TASK INSTRUCTIONS ->
The string "agent" appears in some lines of the entries that follow; copy each such line.

Extracted records:
- Opening Delimiter -

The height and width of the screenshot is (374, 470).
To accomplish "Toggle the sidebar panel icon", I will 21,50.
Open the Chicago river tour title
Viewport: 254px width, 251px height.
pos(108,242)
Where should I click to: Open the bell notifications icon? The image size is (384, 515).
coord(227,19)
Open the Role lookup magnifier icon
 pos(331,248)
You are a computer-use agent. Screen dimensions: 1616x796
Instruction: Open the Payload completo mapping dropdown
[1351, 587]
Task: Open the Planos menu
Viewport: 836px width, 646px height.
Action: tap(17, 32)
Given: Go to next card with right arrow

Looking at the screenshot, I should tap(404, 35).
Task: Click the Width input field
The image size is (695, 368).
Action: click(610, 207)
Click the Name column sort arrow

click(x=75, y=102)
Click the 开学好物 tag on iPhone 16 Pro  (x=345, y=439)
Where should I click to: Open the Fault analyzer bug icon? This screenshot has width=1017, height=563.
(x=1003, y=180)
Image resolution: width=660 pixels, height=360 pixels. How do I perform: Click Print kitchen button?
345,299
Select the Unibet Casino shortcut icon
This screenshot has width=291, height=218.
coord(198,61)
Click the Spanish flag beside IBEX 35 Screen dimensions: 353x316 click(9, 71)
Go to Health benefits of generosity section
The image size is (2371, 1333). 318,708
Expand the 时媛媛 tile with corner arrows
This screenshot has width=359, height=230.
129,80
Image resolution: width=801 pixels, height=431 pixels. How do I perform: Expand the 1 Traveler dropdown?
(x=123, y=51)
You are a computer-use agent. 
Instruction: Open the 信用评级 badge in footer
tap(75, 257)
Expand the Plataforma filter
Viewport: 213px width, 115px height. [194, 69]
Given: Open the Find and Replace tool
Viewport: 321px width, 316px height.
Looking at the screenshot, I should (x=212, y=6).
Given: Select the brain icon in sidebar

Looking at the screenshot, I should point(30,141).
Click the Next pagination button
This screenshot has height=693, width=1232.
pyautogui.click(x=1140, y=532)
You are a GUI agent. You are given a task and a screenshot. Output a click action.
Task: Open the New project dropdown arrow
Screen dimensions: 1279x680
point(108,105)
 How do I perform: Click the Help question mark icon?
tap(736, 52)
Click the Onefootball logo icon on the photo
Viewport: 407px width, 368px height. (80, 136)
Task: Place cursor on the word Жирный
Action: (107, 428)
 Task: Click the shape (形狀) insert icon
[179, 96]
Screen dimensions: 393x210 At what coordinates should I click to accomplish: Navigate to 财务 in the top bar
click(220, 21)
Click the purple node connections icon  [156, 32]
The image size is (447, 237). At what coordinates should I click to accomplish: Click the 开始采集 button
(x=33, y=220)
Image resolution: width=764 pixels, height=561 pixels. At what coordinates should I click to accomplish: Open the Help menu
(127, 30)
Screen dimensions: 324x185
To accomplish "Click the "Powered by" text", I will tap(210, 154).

- Closing Delimiter -

ANSWER SPACE ->
You are a computer-use agent. Screen dimensions: 1616x796
You are a computer-use agent. 
You are a GUI agent. You are given a task and a screenshot. Output a click action.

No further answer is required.